Researchers from the University of Adelaide in Australia have developed a biopsy imaging needle that could help surgeons identify at-risk brain blood vessels during neurosurgery and avoid fatal cerebral bleeding, according to research published Dec. 19 in the journal Science Advances.
Led by Christopher Lind, MD, consultant neurosurgeon at the University of Western Australia, the researchers found their needle could detect at-risk blood vessels with 91.2 percent sensitivity and 97.7 percent specificity.
Intracranial hemorrhage, or an internal bleeding around or within the brain, can occur during brain biopsies when vessels are mistaken for tissue and aspirated into the needle and removed.
The complication can lead to serious injury or even death, however identifying blood vessels at risk of damage through preoperative imaging may help surgeons avoid such fatal complications.
The imaging needle contains a tiny fiber-optic camera using optical coherence tomography (OCT) and is encased within a brain biopsy needle. When the needle is inserted into the brain during neurosurgery, the fiber-optic camera shines infrared lights onto the brain tissue to differentiate between blood flow and tissue and can help surgeons identify at-risk cerebral blood vessels.

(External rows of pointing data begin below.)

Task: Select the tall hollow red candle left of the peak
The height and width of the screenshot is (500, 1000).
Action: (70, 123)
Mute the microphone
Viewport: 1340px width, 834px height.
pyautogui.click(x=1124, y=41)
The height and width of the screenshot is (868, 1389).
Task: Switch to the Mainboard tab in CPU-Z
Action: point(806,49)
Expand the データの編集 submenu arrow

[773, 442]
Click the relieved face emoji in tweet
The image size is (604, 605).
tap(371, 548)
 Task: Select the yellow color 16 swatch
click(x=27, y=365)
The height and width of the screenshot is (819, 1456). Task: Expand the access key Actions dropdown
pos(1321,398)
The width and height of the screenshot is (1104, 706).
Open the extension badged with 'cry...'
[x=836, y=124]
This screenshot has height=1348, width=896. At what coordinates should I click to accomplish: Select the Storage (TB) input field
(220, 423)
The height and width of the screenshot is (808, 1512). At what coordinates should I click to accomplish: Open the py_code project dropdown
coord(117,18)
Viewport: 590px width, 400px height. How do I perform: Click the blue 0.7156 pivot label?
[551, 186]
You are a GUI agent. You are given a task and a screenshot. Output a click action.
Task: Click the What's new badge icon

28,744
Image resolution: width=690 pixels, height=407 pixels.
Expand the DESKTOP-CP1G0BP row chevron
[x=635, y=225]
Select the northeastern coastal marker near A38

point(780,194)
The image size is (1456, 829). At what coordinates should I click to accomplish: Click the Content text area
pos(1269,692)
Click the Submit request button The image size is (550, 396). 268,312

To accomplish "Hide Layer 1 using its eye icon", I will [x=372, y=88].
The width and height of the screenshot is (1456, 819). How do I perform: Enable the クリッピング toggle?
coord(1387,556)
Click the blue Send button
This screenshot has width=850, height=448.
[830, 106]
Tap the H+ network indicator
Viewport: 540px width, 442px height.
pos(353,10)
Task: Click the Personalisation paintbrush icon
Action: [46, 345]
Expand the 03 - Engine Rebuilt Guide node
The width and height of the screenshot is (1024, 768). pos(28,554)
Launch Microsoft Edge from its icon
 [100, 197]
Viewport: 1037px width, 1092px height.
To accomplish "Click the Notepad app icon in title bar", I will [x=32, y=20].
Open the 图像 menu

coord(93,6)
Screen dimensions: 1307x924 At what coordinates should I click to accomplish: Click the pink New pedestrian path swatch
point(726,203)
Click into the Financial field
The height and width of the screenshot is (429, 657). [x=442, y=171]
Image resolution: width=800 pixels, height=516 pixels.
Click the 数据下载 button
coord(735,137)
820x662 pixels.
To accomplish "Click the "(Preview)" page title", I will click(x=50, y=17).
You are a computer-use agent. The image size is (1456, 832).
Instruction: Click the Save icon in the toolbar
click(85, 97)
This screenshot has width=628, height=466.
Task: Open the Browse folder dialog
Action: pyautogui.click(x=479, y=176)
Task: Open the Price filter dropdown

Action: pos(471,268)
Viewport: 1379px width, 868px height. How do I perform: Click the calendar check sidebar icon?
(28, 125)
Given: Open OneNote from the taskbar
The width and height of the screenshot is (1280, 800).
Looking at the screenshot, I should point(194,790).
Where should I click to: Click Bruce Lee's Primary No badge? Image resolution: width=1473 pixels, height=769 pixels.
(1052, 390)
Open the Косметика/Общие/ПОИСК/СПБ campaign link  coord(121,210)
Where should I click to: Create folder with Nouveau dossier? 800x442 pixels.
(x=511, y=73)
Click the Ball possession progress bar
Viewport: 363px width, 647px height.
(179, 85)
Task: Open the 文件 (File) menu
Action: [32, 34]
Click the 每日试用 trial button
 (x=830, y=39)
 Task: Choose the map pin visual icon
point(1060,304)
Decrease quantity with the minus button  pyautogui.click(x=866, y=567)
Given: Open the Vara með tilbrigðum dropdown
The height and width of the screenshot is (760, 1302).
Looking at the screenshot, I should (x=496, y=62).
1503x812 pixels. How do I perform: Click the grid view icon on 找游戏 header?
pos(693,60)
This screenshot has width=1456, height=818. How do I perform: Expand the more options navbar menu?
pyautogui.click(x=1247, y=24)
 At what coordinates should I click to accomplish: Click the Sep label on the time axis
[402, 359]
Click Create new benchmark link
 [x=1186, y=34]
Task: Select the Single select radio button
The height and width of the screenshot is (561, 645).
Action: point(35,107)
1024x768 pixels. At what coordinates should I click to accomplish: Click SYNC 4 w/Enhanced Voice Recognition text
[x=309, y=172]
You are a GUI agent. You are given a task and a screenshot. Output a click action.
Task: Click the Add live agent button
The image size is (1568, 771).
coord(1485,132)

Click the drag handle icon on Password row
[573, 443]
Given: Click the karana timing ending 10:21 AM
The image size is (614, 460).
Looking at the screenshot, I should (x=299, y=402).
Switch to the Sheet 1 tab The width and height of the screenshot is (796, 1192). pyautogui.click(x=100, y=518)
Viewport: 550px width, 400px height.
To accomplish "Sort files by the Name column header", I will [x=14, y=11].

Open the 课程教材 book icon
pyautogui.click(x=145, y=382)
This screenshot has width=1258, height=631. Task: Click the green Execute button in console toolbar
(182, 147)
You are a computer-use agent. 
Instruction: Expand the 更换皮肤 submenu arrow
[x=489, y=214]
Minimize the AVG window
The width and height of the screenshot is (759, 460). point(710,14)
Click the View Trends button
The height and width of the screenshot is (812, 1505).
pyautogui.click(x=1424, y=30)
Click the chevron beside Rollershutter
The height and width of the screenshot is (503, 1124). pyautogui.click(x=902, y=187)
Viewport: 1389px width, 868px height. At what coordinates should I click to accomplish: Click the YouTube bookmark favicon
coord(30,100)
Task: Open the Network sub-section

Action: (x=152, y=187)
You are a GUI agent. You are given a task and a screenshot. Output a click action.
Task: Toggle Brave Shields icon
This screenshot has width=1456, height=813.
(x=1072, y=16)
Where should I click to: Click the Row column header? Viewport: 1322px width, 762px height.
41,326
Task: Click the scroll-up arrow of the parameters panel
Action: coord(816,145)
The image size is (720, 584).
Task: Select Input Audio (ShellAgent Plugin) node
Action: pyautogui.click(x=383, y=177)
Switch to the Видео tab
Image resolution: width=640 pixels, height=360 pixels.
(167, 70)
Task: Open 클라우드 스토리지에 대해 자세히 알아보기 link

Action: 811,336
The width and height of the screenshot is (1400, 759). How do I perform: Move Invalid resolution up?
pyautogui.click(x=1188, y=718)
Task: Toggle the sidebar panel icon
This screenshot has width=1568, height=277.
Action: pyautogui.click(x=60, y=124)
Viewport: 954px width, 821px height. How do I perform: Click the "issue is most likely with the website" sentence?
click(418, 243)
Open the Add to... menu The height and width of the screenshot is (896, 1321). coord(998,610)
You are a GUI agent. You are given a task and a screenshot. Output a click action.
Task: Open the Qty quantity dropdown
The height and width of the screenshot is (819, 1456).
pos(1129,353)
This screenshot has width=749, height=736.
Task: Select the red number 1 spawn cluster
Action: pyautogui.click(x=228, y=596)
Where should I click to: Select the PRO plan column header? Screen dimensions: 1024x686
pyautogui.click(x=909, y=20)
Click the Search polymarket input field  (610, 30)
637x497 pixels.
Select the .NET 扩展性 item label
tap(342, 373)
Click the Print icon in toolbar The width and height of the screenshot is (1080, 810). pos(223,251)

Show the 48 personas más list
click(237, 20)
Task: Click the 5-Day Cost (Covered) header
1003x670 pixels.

The researchers used the needle in 11 patients without complications and achieved high accuracy. Their results suggest the tool could help make neurosurgery safer.
“By minimizing hemorrhage, the complication profile of the procedure is minimized,” Lind et al wrote. “Furthermore, diagnostic yield could be further improved by facilitating safer acquisition of a greater number of tissue samples without increasing hemorrhagic risk. This, in turn, would contribute to improving cost-effectiveness by reducing the number of repeat procedures that are required.”